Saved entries

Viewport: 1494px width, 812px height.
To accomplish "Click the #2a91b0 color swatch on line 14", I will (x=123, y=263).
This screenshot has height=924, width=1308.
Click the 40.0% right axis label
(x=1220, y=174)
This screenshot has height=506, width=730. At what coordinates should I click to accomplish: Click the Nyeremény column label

» What the exercise asks: Select every line of the records that contains the string "screenshot", and copy each one; case counts.

» Written answer:
This screenshot has height=924, width=1308.
This screenshot has height=506, width=730. At what coordinates should I click to accomplish: Click the Nyeremény column label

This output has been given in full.